** begin **
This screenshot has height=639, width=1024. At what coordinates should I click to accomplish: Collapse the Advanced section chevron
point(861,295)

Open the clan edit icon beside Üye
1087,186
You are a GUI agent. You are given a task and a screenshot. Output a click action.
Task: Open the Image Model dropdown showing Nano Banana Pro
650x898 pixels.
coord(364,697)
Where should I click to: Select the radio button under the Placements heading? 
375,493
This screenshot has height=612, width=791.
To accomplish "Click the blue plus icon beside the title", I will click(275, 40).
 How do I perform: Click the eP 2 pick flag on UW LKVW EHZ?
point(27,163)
** end **
** begin **
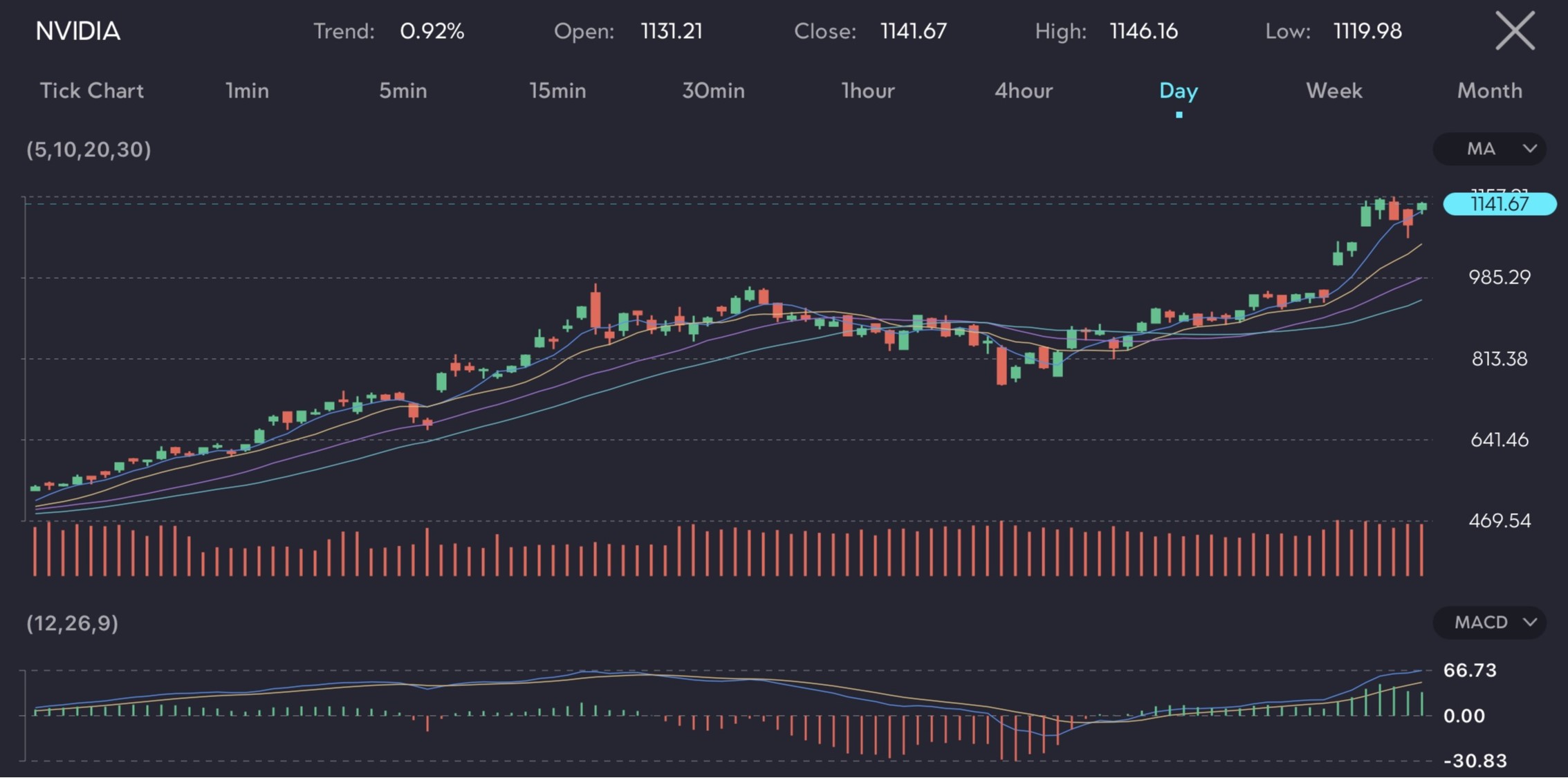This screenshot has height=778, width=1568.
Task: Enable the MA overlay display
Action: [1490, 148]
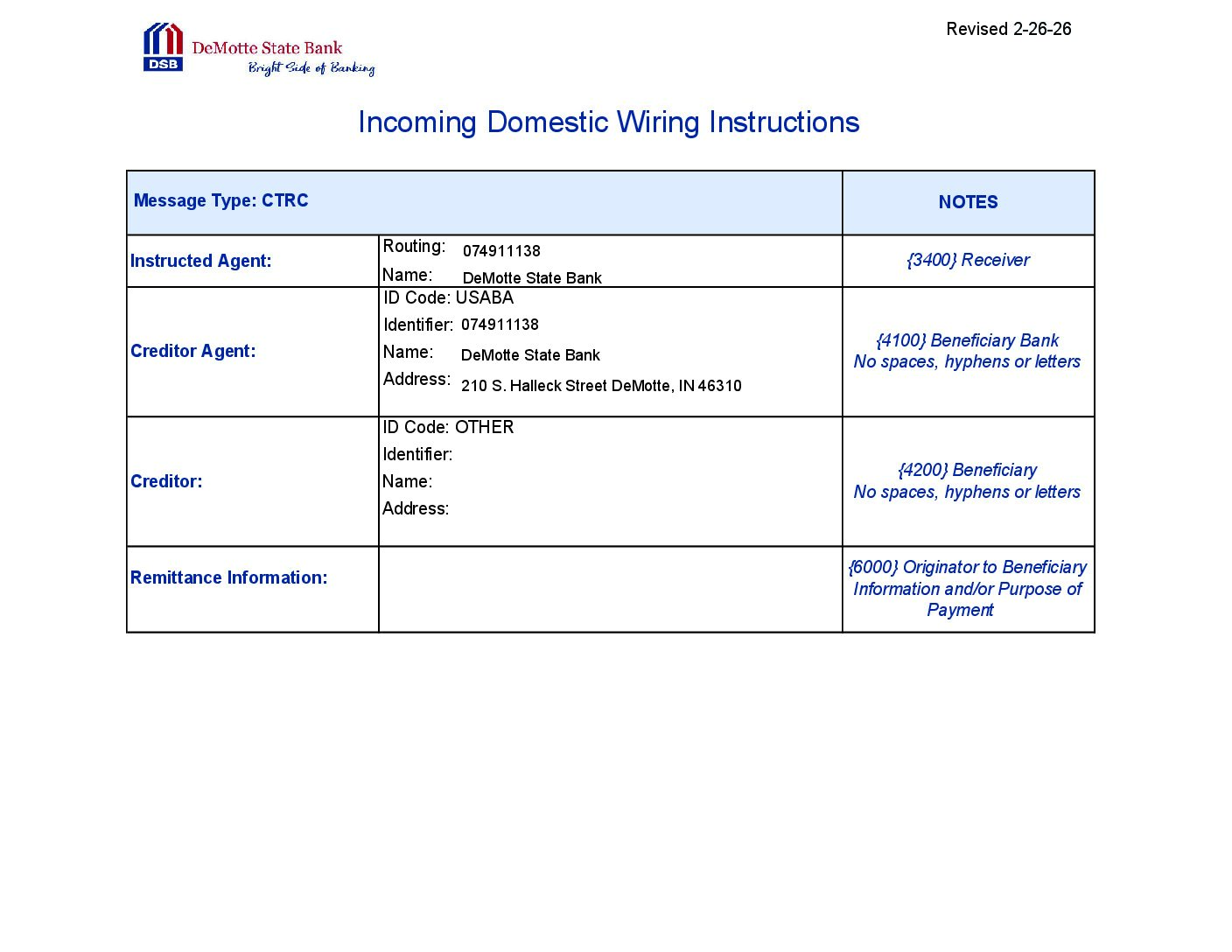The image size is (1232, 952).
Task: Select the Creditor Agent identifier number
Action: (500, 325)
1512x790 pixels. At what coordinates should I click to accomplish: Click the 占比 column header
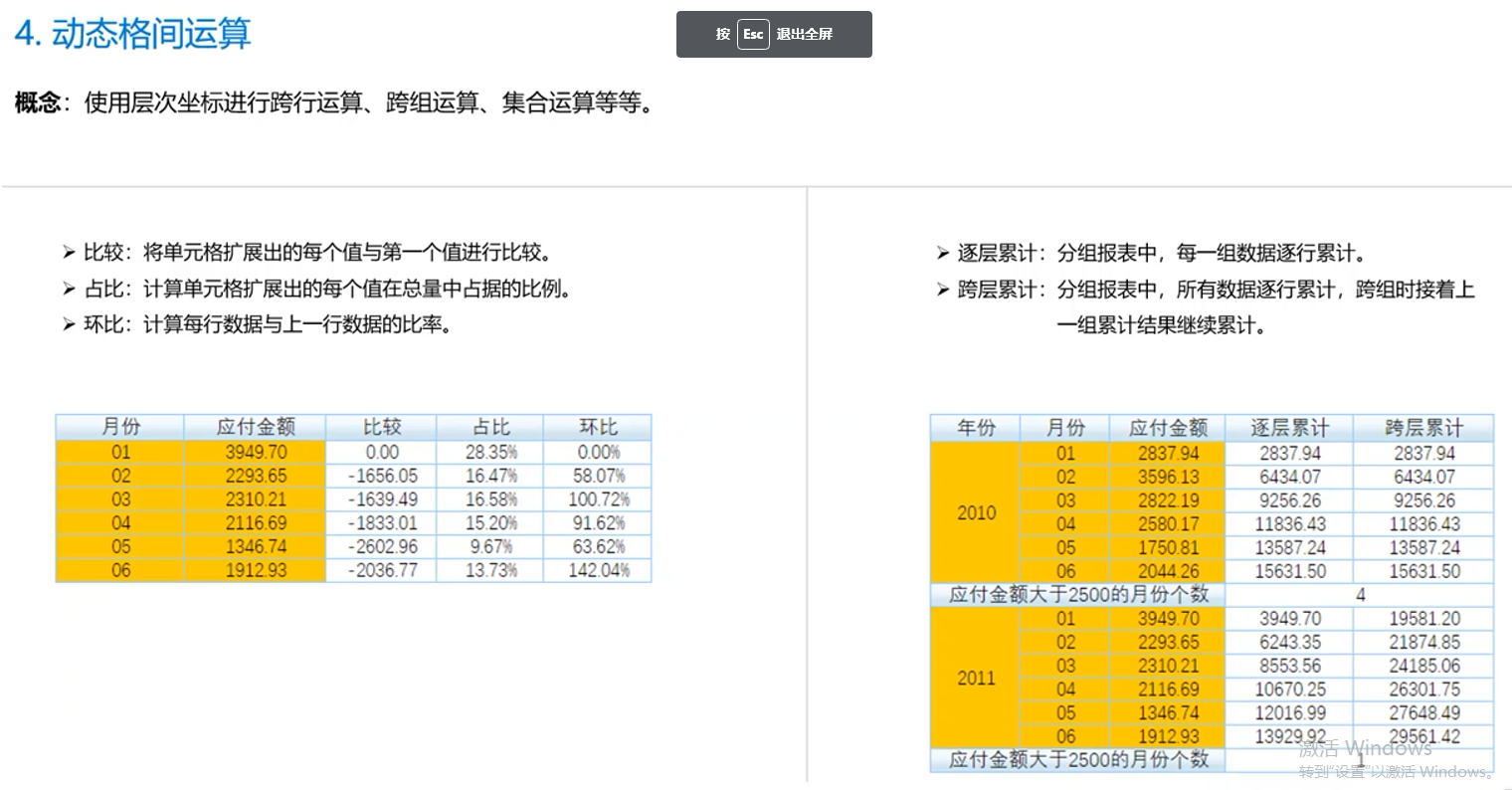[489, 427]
** end **
● YOUR OBJECTIVE: Copy out each line from the rows above that contains the string "pixels".

● OUTPUT FOR THIS EXERCISE:
650x898 pixels.
1512x790 pixels. At what coordinates should I click to accomplish: Click the 占比 column header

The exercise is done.